**Short problem**
Rewrite every entry from the line containing "1024x485 pixels. Task: Click" down through the last entry, inclusive of both, requests included, with each coordinate in the answers offset by 96. Omit the pictures.

**Data records**

---

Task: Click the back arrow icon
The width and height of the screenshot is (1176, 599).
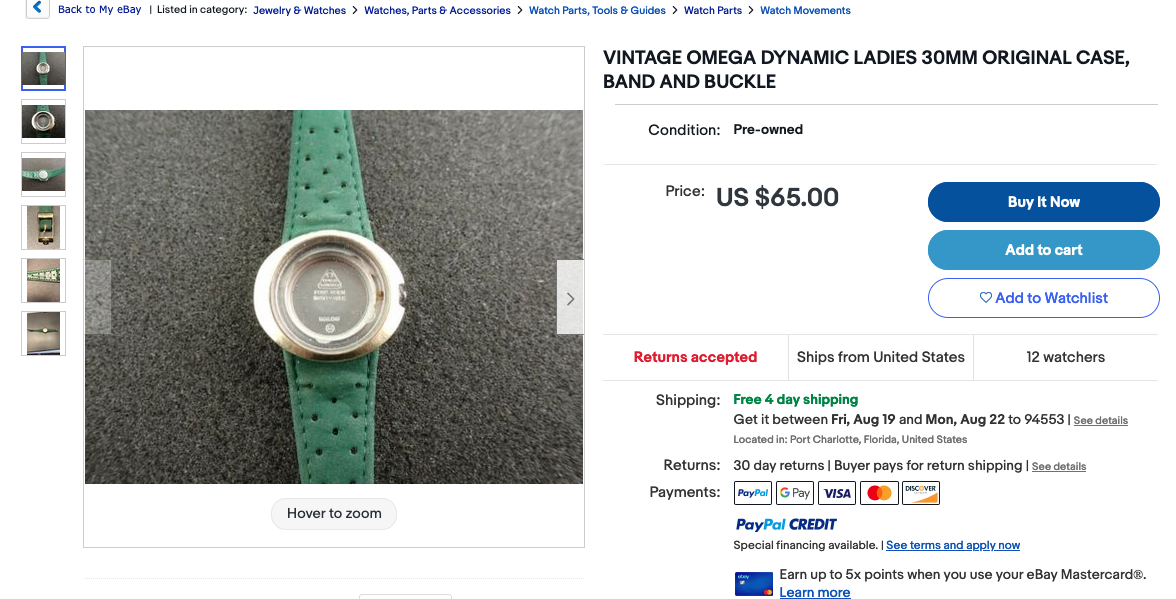Action: point(37,9)
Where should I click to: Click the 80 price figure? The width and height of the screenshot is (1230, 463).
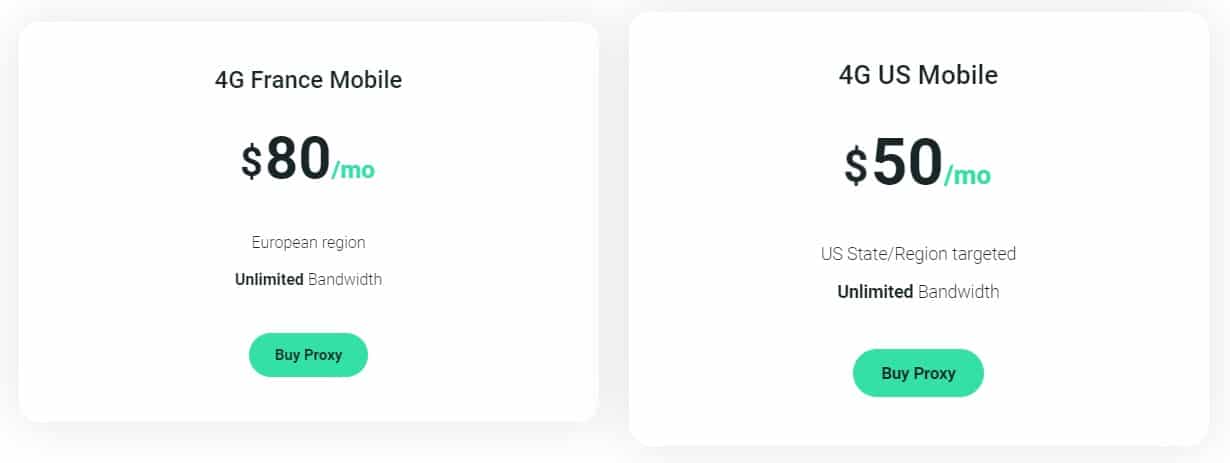tap(298, 158)
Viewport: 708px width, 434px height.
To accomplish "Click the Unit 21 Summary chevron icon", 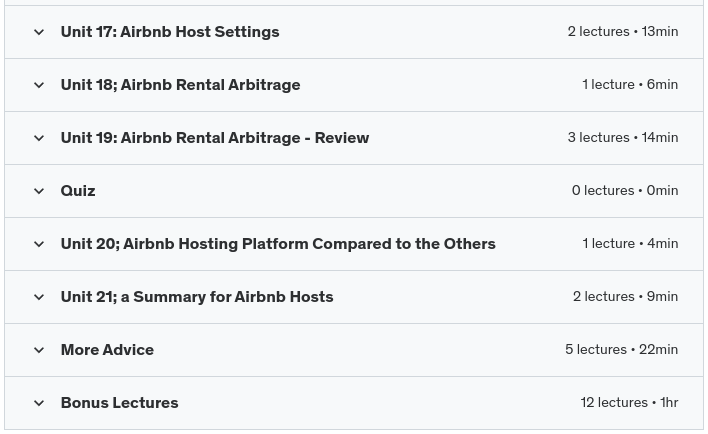I will 39,297.
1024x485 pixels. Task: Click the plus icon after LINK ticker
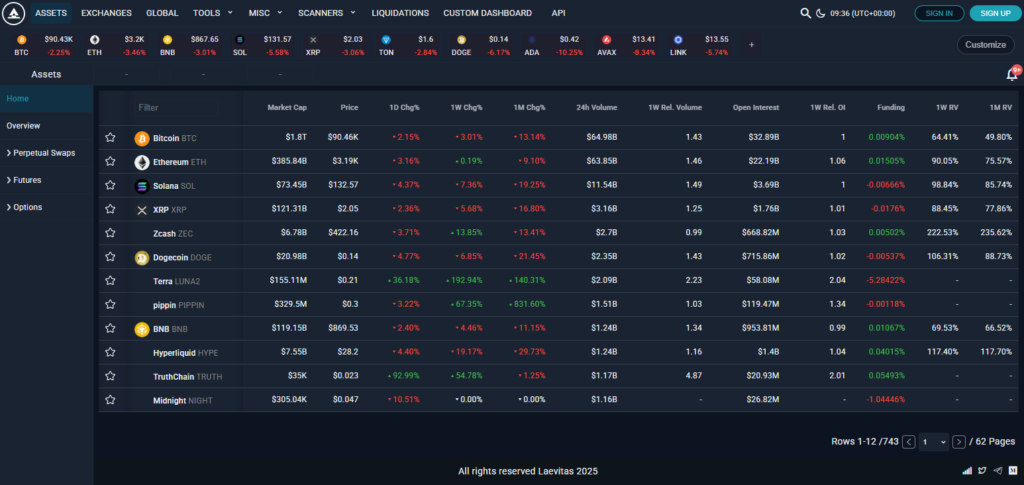tap(751, 45)
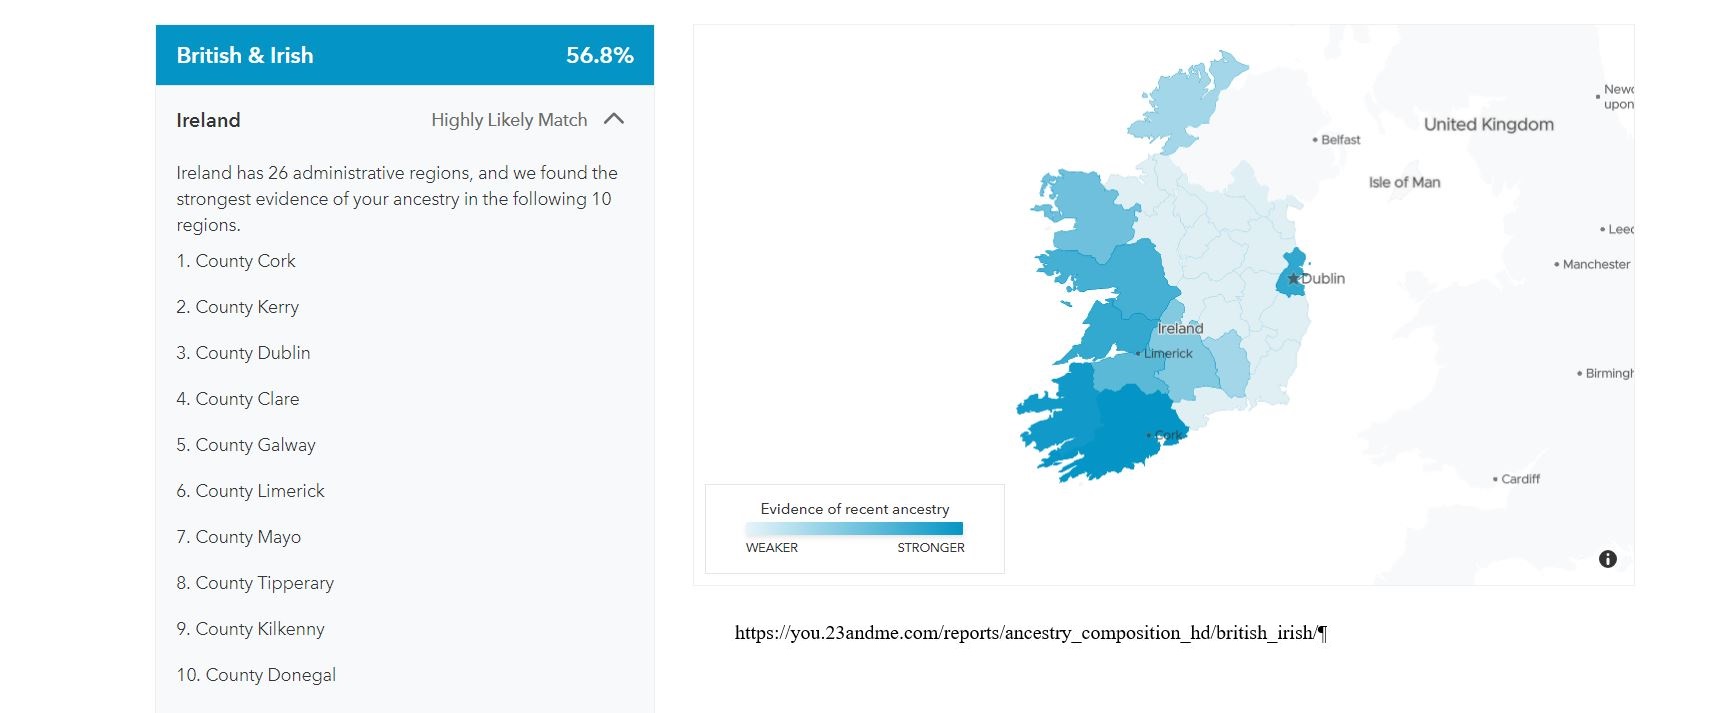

---

**Completed task**
1024x485 pixels. Task: Click the plus icon after LINK ticker
tap(847, 141)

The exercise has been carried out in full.